Stored data:

Segment Open

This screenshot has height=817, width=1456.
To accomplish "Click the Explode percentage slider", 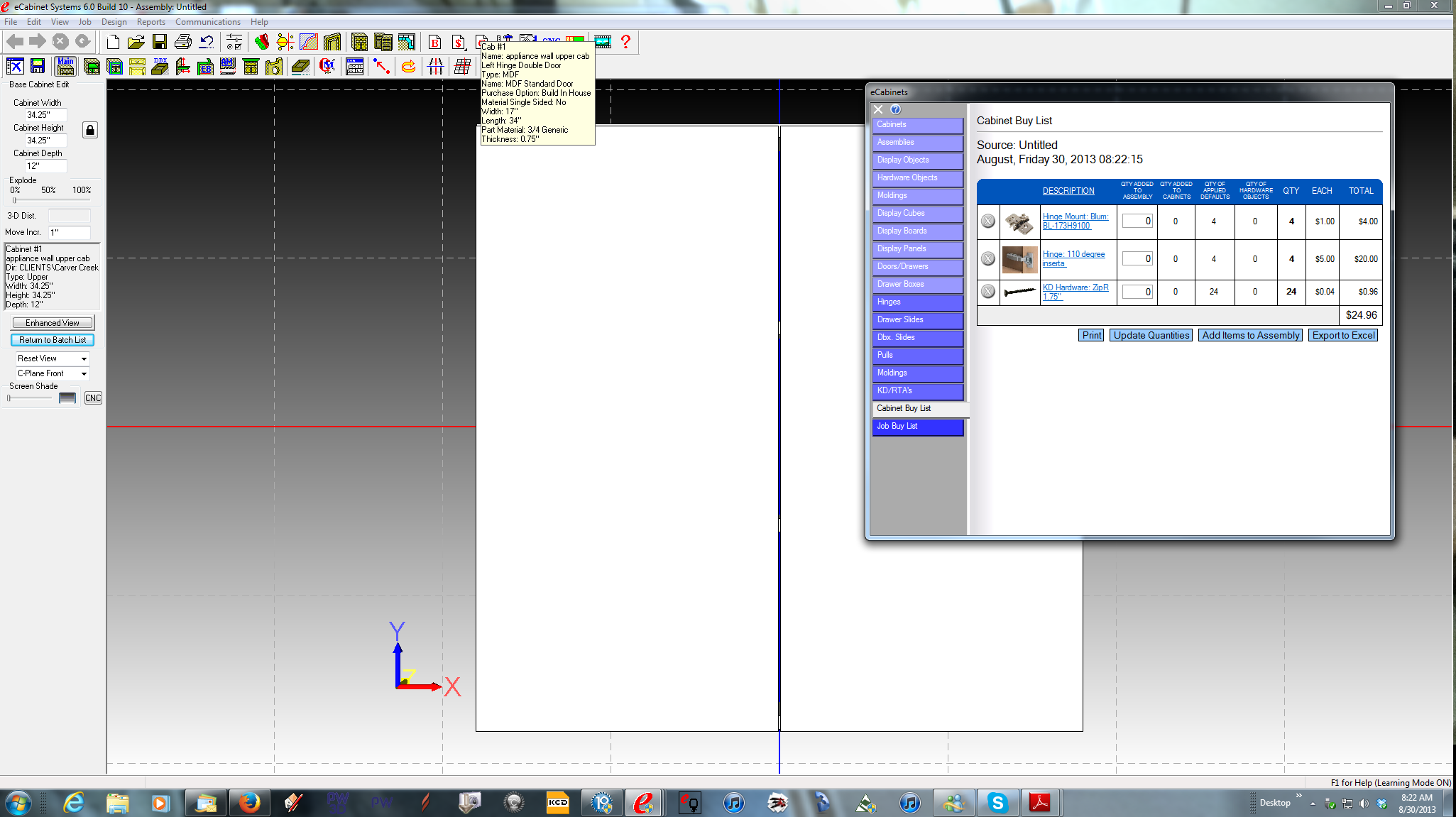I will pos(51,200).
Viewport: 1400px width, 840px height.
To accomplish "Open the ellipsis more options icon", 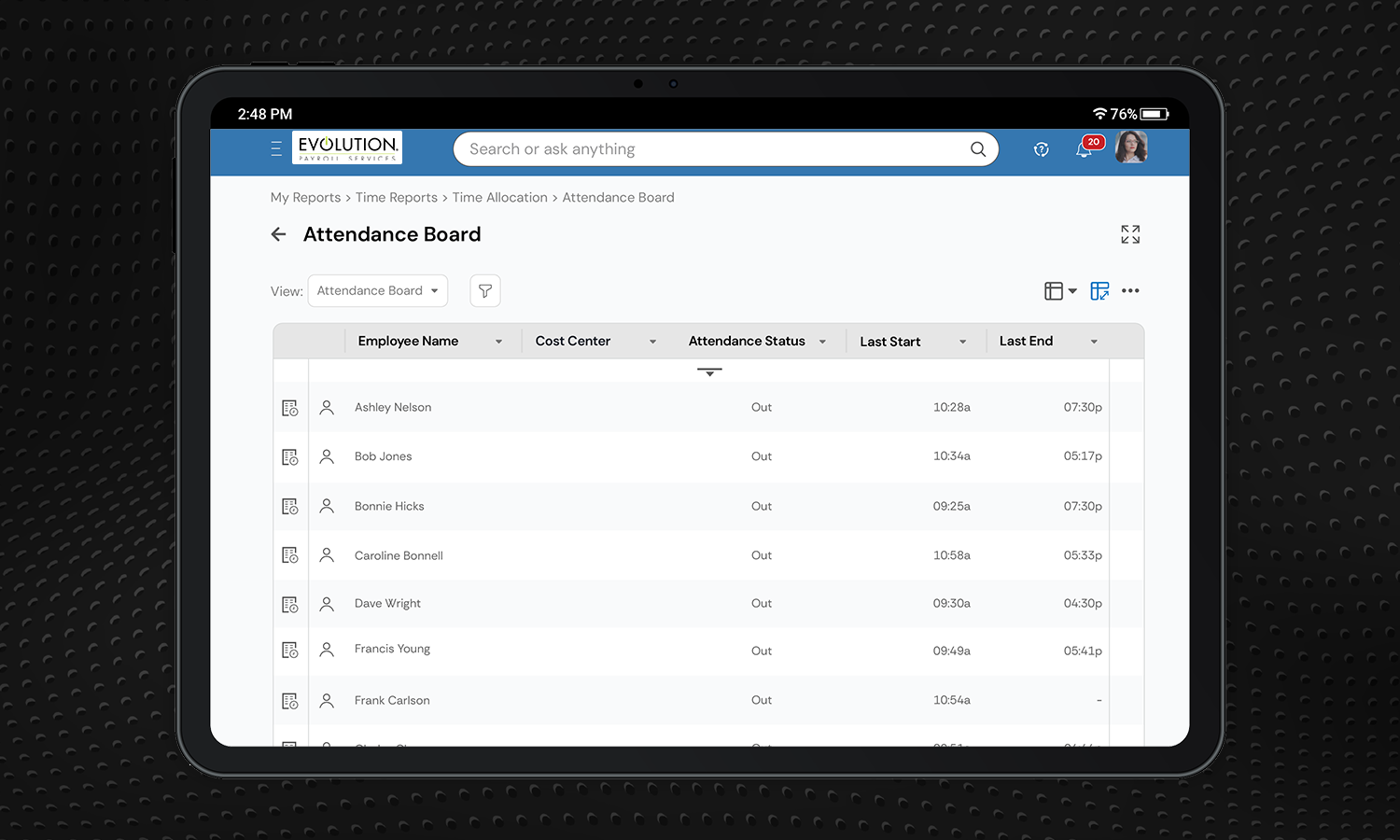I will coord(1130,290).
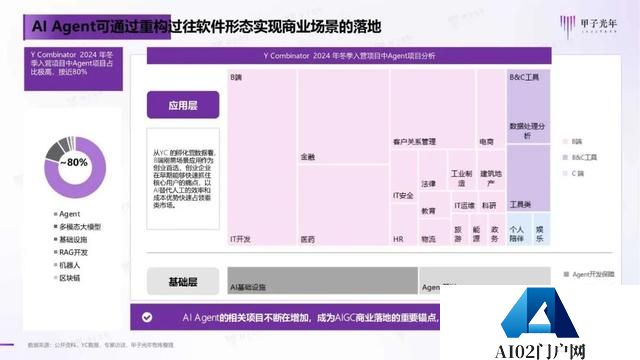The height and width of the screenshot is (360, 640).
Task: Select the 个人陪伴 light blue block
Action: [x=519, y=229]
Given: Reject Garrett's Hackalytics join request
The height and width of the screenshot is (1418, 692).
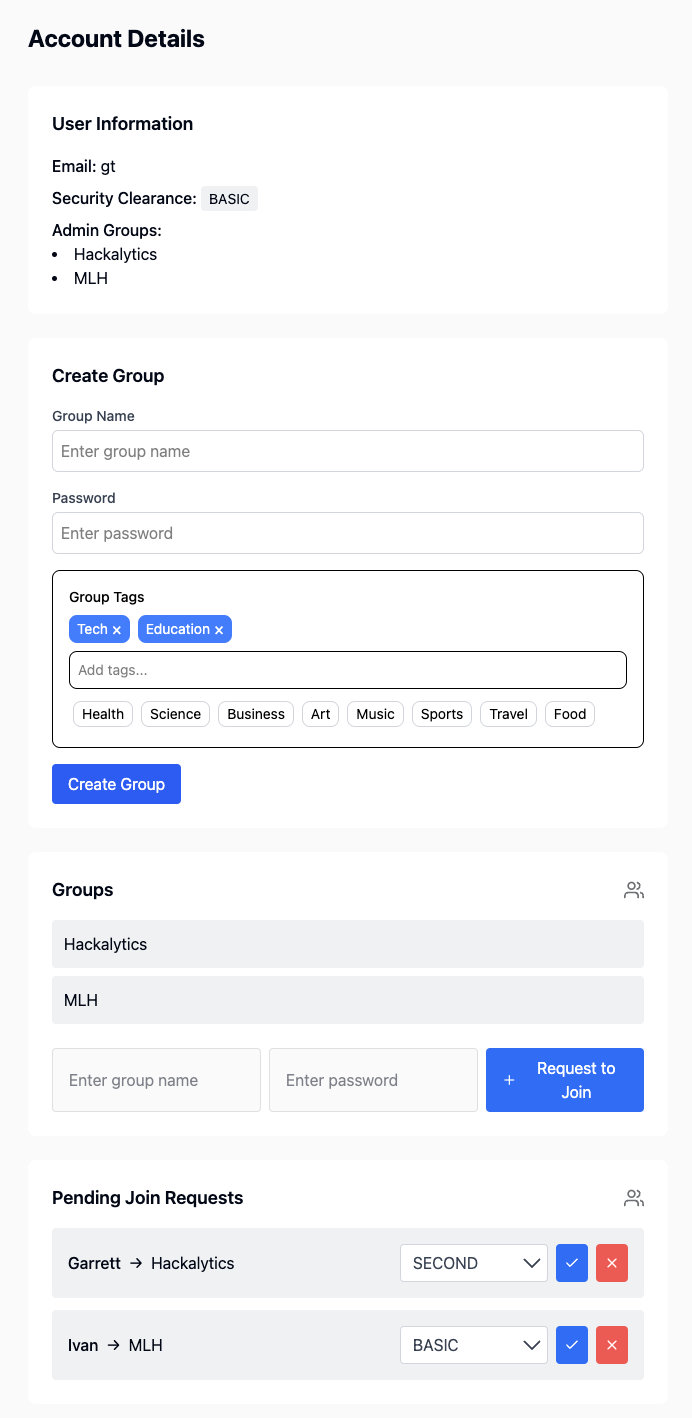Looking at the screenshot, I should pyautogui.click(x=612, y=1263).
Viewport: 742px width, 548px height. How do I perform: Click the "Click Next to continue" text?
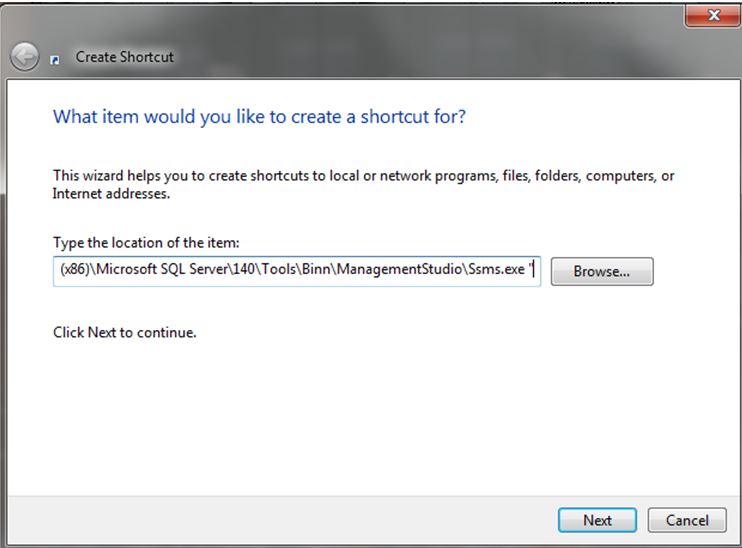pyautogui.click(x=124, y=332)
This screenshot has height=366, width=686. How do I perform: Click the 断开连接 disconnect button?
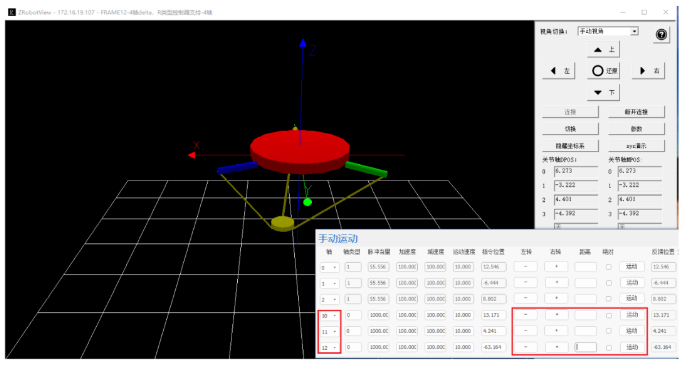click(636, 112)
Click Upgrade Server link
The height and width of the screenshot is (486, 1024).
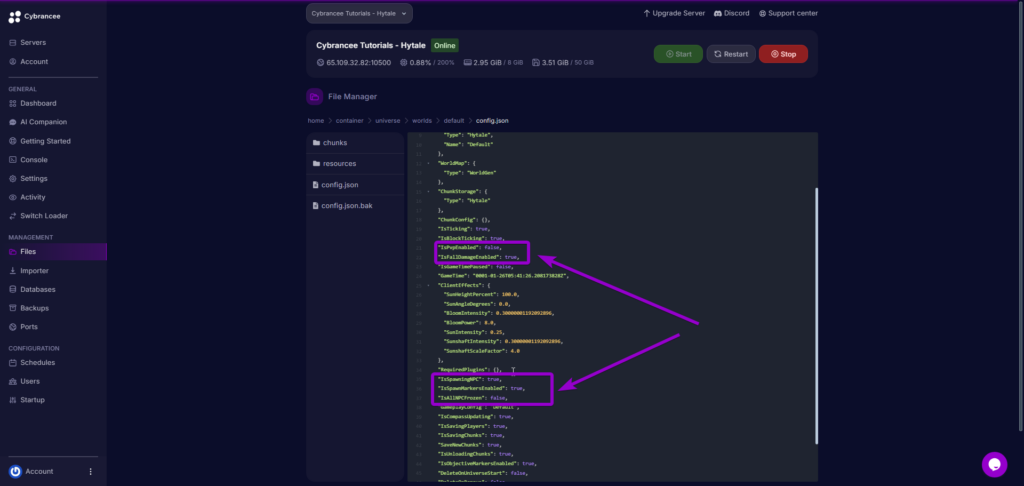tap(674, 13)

Segment Closed

- INSTRUCTIONS TO FOLLOW: Output exactly the lines from the one containing "Click Upgrade Server link" through the last line of the records above, both included, and leave out the pictures.

- OUTPUT FOR THIS EXERCISE:
Click Upgrade Server link
The height and width of the screenshot is (486, 1024).
tap(674, 13)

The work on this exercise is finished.